Under the hypothesis that TSH binds TSHR to stimulate the NIS expression through the cAMP-PKA-CREB signaling pathway (25), we found that TSH increased NIS, p-PKA, and p-CREB protein levels. While protein levels of NIS along with downstream p-PKA and p-CREB were inhibited by 10 nM E2, these changes were reversed by adding (R,R)-THC. E2 can strongly repress PKA-mediated CREB phosphorylation and NIS expression through ER-β (Fig. 6).
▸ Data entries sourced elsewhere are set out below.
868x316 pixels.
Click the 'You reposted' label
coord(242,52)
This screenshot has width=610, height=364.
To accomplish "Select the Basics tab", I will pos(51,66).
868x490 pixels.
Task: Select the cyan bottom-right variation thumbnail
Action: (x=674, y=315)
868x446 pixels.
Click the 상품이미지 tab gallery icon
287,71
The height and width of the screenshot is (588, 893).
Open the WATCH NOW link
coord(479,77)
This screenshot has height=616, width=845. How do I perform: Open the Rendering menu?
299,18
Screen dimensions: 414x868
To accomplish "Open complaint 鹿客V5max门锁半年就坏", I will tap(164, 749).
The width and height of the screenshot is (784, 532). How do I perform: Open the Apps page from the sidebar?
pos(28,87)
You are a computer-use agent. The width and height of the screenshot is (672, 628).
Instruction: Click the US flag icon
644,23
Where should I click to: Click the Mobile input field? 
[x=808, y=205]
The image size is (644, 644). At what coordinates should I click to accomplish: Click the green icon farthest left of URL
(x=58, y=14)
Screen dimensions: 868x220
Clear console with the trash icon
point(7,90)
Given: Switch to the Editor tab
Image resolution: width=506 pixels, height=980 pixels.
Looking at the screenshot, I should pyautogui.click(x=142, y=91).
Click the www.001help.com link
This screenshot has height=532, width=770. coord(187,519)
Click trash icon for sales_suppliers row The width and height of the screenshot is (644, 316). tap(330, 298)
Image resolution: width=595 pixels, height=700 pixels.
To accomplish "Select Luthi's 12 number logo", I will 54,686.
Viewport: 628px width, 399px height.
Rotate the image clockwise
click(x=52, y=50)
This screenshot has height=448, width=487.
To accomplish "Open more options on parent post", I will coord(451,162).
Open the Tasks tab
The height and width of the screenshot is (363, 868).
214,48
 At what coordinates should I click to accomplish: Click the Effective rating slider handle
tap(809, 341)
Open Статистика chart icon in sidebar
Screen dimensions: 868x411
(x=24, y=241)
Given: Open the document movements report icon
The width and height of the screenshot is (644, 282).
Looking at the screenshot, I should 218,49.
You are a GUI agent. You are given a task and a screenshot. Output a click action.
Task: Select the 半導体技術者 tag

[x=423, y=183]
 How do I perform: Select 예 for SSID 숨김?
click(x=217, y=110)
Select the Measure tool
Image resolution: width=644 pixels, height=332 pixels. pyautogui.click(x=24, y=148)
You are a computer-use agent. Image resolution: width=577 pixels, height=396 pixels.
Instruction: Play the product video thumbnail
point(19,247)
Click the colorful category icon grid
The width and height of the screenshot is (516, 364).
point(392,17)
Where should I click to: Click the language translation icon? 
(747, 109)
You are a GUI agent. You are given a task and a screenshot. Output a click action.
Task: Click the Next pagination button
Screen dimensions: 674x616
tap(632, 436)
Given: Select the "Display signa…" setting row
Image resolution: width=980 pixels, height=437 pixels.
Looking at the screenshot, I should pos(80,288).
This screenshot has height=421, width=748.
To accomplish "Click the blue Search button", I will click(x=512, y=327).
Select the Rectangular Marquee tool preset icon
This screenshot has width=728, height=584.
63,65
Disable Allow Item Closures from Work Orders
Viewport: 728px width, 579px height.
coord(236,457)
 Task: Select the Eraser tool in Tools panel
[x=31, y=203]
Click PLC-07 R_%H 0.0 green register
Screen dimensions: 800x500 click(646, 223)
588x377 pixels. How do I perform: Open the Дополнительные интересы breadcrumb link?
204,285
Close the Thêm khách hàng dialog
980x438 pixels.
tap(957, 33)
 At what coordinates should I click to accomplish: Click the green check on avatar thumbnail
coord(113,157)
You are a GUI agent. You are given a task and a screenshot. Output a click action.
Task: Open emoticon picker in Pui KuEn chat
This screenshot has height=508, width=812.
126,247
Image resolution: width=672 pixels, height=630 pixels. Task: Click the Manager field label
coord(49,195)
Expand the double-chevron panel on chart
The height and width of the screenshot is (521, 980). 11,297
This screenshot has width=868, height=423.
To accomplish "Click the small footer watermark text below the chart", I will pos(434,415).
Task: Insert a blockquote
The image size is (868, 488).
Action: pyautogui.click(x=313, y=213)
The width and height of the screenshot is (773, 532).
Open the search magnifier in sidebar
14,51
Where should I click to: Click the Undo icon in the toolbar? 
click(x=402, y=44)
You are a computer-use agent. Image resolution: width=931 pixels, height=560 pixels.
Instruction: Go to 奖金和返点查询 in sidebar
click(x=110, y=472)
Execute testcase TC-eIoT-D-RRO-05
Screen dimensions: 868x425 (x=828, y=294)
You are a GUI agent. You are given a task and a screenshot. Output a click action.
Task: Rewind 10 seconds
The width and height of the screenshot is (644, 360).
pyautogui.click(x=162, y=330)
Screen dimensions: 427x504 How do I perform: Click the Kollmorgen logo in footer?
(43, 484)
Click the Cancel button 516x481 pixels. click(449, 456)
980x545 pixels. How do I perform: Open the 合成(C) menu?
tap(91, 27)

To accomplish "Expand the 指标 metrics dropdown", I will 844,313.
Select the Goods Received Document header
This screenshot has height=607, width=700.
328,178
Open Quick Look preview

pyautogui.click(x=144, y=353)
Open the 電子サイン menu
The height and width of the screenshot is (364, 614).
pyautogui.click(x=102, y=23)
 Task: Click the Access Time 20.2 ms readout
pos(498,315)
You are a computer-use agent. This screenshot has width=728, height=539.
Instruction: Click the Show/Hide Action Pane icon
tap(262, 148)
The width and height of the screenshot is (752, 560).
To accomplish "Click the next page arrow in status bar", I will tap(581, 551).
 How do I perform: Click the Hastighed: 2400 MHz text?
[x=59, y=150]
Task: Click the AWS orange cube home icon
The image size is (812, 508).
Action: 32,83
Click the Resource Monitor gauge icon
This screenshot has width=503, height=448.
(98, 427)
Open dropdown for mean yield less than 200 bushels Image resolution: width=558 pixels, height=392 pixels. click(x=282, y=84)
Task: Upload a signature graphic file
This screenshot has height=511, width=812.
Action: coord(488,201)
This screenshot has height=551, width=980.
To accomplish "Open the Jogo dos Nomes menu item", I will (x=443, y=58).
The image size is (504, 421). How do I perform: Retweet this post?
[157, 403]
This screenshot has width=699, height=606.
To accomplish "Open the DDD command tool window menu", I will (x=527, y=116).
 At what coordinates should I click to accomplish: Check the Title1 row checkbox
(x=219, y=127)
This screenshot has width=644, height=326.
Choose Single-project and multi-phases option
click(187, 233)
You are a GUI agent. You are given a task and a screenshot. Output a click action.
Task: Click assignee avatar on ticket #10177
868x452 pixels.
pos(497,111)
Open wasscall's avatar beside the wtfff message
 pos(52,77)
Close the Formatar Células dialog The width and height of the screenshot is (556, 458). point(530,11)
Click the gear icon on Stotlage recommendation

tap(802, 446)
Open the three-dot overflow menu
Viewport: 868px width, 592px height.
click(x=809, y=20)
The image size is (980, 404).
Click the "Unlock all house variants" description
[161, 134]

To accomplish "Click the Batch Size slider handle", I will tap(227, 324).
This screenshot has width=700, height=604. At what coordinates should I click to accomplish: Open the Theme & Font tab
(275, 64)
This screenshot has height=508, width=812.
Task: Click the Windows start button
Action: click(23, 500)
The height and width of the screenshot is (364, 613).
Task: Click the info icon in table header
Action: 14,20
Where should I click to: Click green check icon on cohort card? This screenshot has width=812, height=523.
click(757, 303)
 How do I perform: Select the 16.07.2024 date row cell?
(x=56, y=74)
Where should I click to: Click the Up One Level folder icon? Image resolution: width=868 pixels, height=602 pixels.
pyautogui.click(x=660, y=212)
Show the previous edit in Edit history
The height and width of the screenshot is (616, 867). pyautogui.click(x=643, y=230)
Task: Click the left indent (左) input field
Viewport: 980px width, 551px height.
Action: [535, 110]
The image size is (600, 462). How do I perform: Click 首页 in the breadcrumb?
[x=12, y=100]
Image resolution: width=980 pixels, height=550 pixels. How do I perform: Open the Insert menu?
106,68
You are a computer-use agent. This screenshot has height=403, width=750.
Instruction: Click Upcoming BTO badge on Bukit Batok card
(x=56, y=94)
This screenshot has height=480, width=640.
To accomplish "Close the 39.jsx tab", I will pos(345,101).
Previous studies found that (R,R)-THC mainly influences the space conformation of ER-β and thus affects the binding between E2 and ER-β (26, 27); so ER-β expression was increased after adding (R,R)-THC. We found that 10 nM E2 inhibited ER-β mRNA and protein expression and further reduced NIS levels through the PKA–CREB signaling pathway. More studies are needed to understand the functional interrelation of E2 and ER-β in thyroid follicular cells. Specifically, how E2 inhibited ER-β is still unclear, and this should be explored with in vivo and in vitro experiments.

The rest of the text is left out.